Chant-contre-chant

Chant-contre-chant: sous cette homonymie familière à l’oreille des cinéphiles se dissimule un petit volume singulier, ne serait-ce déjà que par les circonstances de sa publication. Auteur de cet essai, le sociologue du langage Pierre Sky s’est donné la mort après l’avoir rédigé, annonçant par courrier son suicide à son psychanalyste et lui confiant le soin de faire éditer un texte qu’il avait jusqu’alors toujours échoué à écrire. Il s’y emploie à étudier le concept de chant-contre-chant, défini en ces termes: la superposition « de deux types de voix dans la bande-son d’un film: celle d’un artiste qu’on entend chanter par le biais d’une platine, d’une radio ou d’un juke-box, par exemple, et celle d’un ou de plusieurs personnages reprenant simultanément la même chanson », effet amplificateur à la clé. Une figure moins fréquente qu’il n’y paraît, même si elle traverse toute l’Histoire du cinéma parlant, de La Canzone dell’amore de Gennaro Righelli à Guardians of the Galaxy de James Gunn, l’auteur s’attachant particulièrement à son usage chez Nanni Moretti, dont elle parcourt l’ensemble de la filmographie.

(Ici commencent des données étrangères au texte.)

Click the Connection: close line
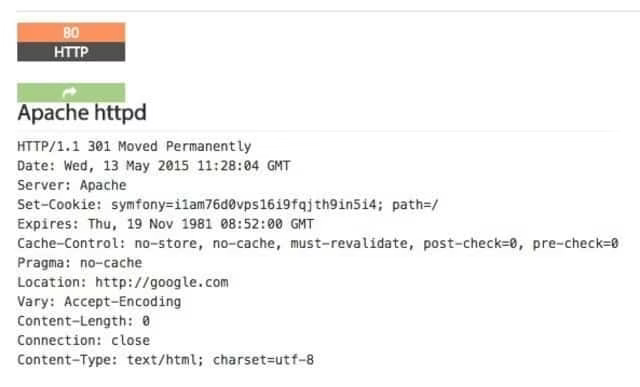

Originale, la démarche est aussi vertigineuse, qui éclaire l’oeuvre de l’auteur de Palombella rossa sous des jours divers, qu’elle érige Une chambre en ville de Jacques Demy, et son chant-conte-chant continu, comme « le rêve absolu de Moretti », ou qu’elle établisse combien « le CCC contourne la censure tyrannique qu’applique Moretti aux représentations de sa vie sexuelle ». Soit, assortie d’une discographie de référence (de The Concept de Teenage Fanclub dans Young Adult à Insieme a te non ci sto più de Caterina Caselli dans La Chambre du fils), une étude érudite et foisonnante, venue « réenchanter », l’air de rien, l’oeuvre du cinéaste transalpin, et au-delà…

De Pierre Sky, éditions Marest, 144 pages.